Click-target data
=====

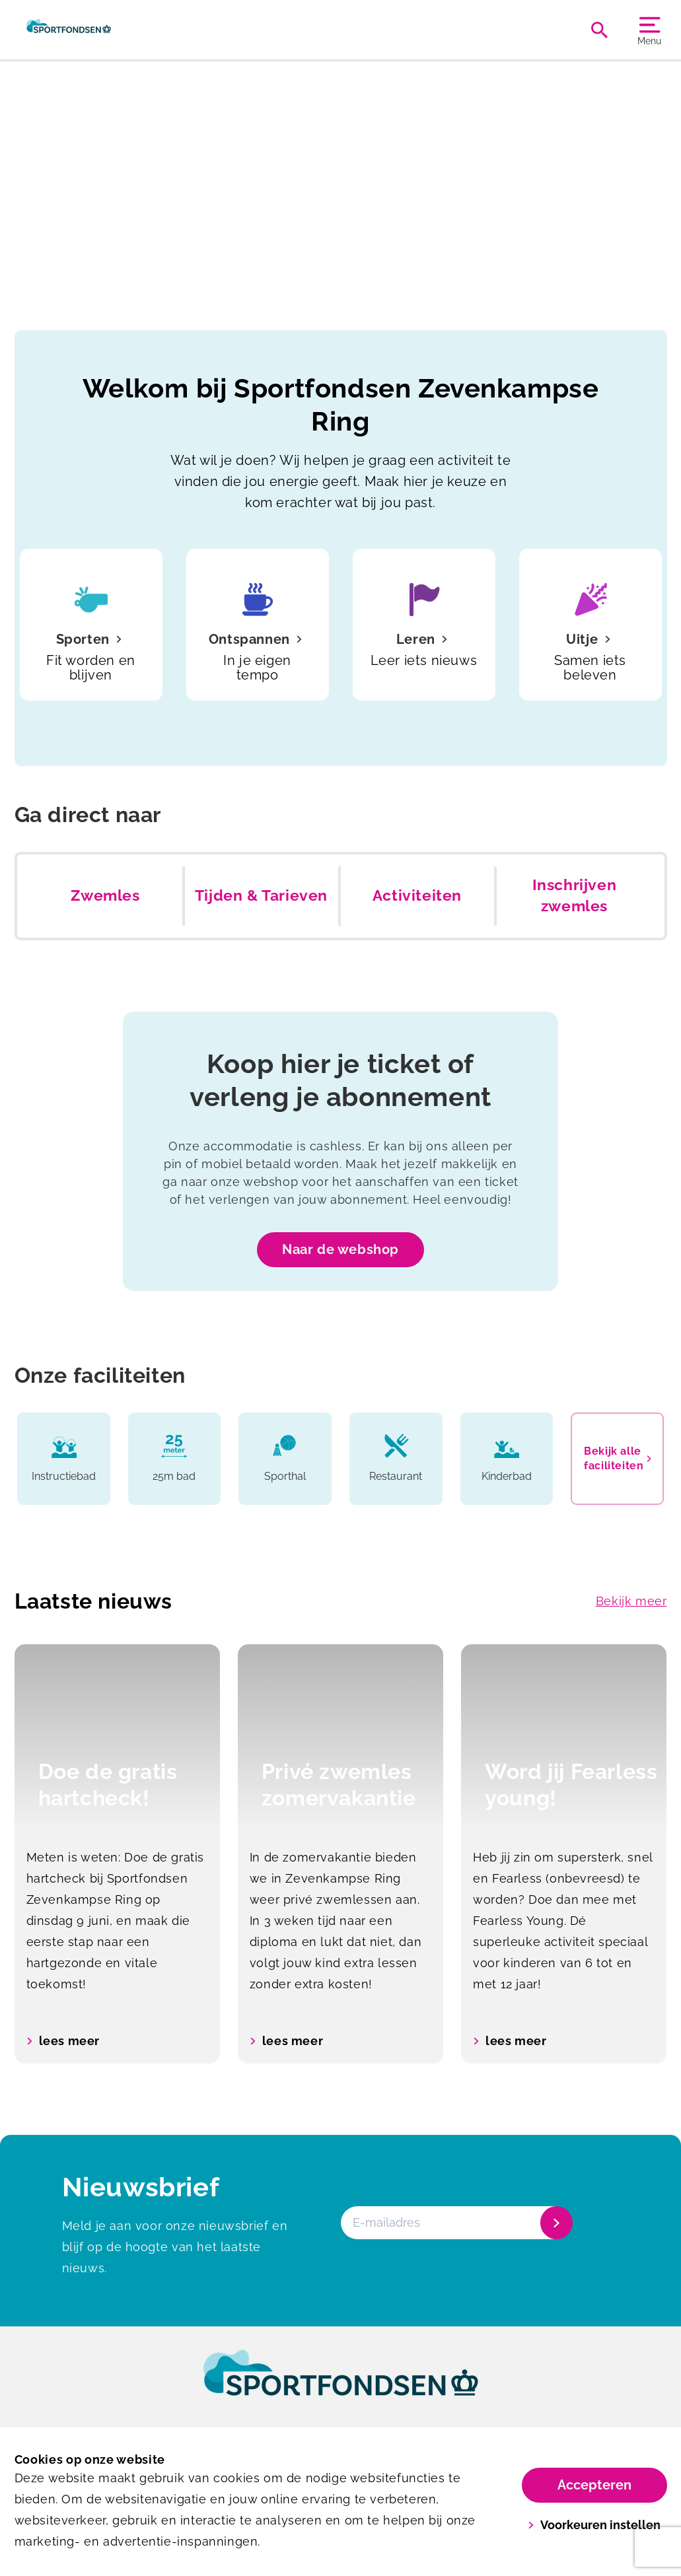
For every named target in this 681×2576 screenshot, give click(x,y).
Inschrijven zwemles (574, 895)
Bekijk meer (631, 1601)
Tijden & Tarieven (261, 895)
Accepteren (594, 2485)
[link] (340, 2385)
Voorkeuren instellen (594, 2525)
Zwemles (105, 895)
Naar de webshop (340, 1249)
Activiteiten (417, 895)
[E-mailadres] (455, 2222)
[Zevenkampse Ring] (69, 29)
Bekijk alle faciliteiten (617, 1458)
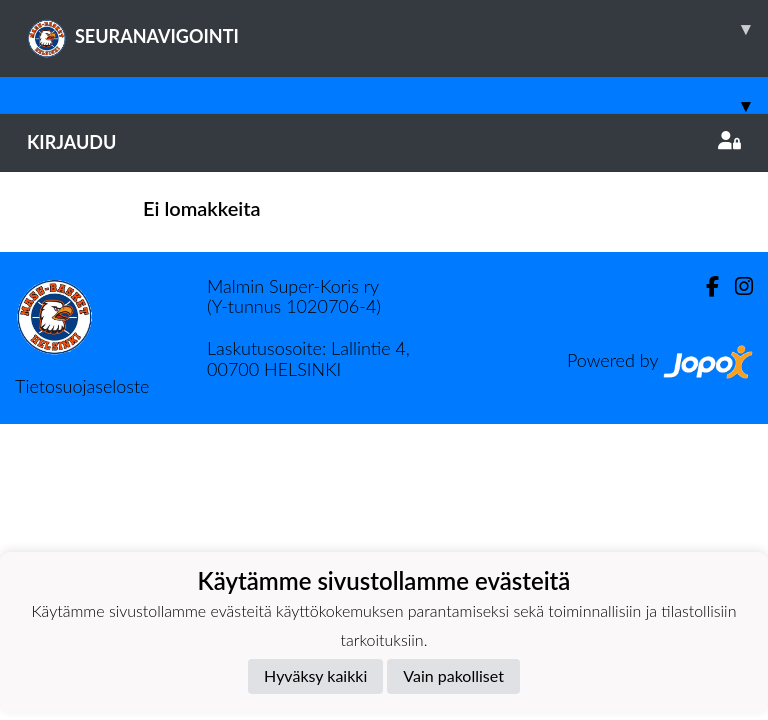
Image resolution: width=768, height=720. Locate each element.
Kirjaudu (384, 142)
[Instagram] (736, 286)
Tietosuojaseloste (82, 386)
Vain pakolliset (453, 675)
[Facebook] (704, 286)
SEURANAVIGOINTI (397, 29)
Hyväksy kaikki (315, 675)
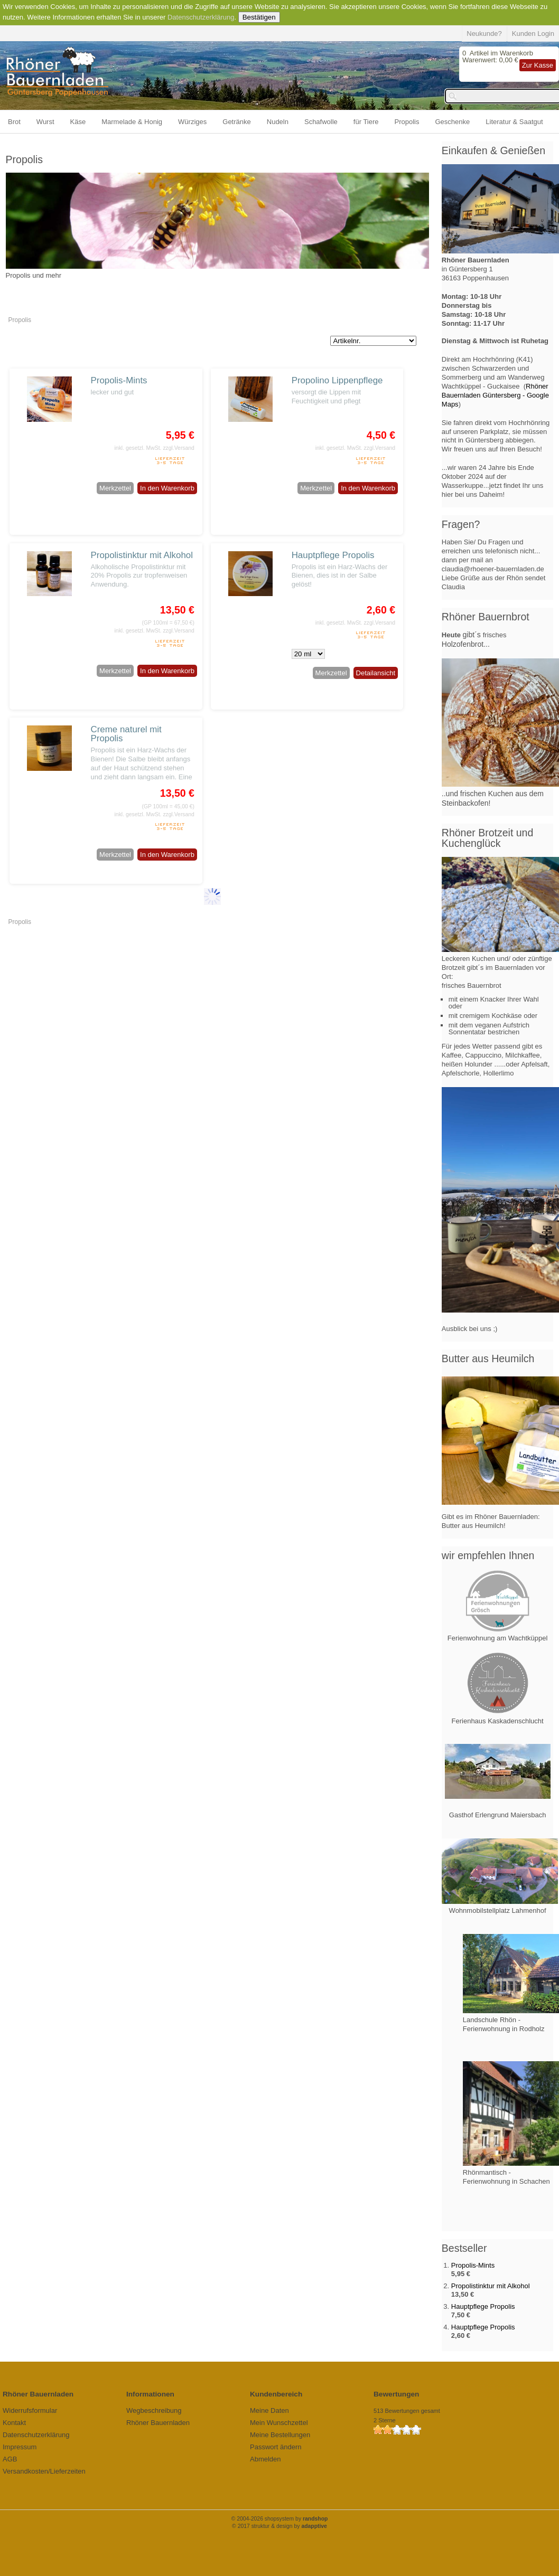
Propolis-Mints (119, 380)
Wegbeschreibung (154, 2410)
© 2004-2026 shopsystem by (279, 2519)
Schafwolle (321, 122)
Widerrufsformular (30, 2410)
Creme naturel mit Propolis (126, 733)
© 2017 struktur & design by (279, 2526)
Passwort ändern (276, 2447)
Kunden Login (533, 33)
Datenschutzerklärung (200, 17)
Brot (14, 122)
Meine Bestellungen (280, 2435)
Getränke (236, 122)
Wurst (45, 122)
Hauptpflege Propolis (333, 555)
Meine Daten (269, 2410)
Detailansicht (375, 673)
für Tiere (366, 122)
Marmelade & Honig (131, 122)
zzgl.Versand (178, 448)
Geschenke (452, 122)
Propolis (407, 122)
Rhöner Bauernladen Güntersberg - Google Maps (495, 395)
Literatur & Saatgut (514, 122)
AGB (10, 2459)
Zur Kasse (537, 65)
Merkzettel (115, 488)
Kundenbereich (276, 2394)
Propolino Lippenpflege (337, 380)
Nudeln (277, 122)
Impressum (19, 2447)
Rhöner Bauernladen (158, 2423)
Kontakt (14, 2423)
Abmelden (265, 2459)
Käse (78, 122)
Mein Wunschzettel (279, 2423)
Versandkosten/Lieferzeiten (44, 2471)
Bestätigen (259, 17)
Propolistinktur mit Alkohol (142, 555)
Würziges (192, 122)
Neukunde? (484, 33)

=====

THE EXERCISE
Copy every line of the items above word for word, leaving out the pictures.

RESULT OF THIS EXERCISE
For every named target in this 681×2576 screenshot, give click(x,y).
Inschrijven zwemles (574, 895)
Bekijk meer (631, 1601)
Tijden & Tarieven (261, 895)
Accepteren (594, 2485)
[link] (340, 2385)
Voorkeuren instellen (594, 2525)
Zwemles (105, 895)
Naar de webshop (340, 1249)
Activiteiten (417, 895)
[E-mailadres] (455, 2222)
[Zevenkampse Ring] (69, 29)
Bekijk alle faciliteiten (617, 1458)
Image resolution: width=768, height=720. Locate each element.
Kirjaudu (384, 142)
[Instagram] (736, 286)
Tietosuojaseloste (82, 386)
Vain pakolliset (453, 675)
[Facebook] (704, 286)
SEURANAVIGOINTI (397, 29)
Hyväksy kaikki (315, 675)
Propolis-Mints (119, 380)
Wegbeschreibung (154, 2410)
© 2004-2026 shopsystem by (279, 2519)
Schafwolle (321, 122)
Widerrufsformular (30, 2410)
Creme naturel mit Propolis (126, 733)
© 2017 struktur & design by (279, 2526)
Passwort ändern (276, 2447)
Kunden Login (533, 33)
Datenschutzerklärung (200, 17)
Brot (14, 122)
Meine Bestellungen (280, 2435)
Getränke (236, 122)
Wurst (45, 122)
Hauptpflege Propolis (333, 555)
Meine Daten (269, 2410)
Detailansicht (375, 673)
für Tiere (366, 122)
Marmelade & Honig (131, 122)
zzgl.Versand (178, 448)
Geschenke (452, 122)
Propolis (407, 122)
Rhöner Bauernladen Güntersberg - Google Maps (495, 395)
Literatur & Saatgut (514, 122)
AGB (10, 2459)
Zur Kasse (537, 65)
Merkzettel (115, 488)
Kundenbereich (276, 2394)
Propolino Lippenpflege (337, 380)
Nudeln (277, 122)
Impressum (19, 2447)
Rhöner Bauernladen (158, 2423)
Kontakt (14, 2423)
Abmelden (265, 2459)
Käse (78, 122)
Mein Wunschzettel (279, 2423)
Versandkosten/Lieferzeiten (44, 2471)
Bestätigen (259, 17)
Propolistinktur mit Alkohol (142, 555)
Würziges (192, 122)
Neukunde? (484, 33)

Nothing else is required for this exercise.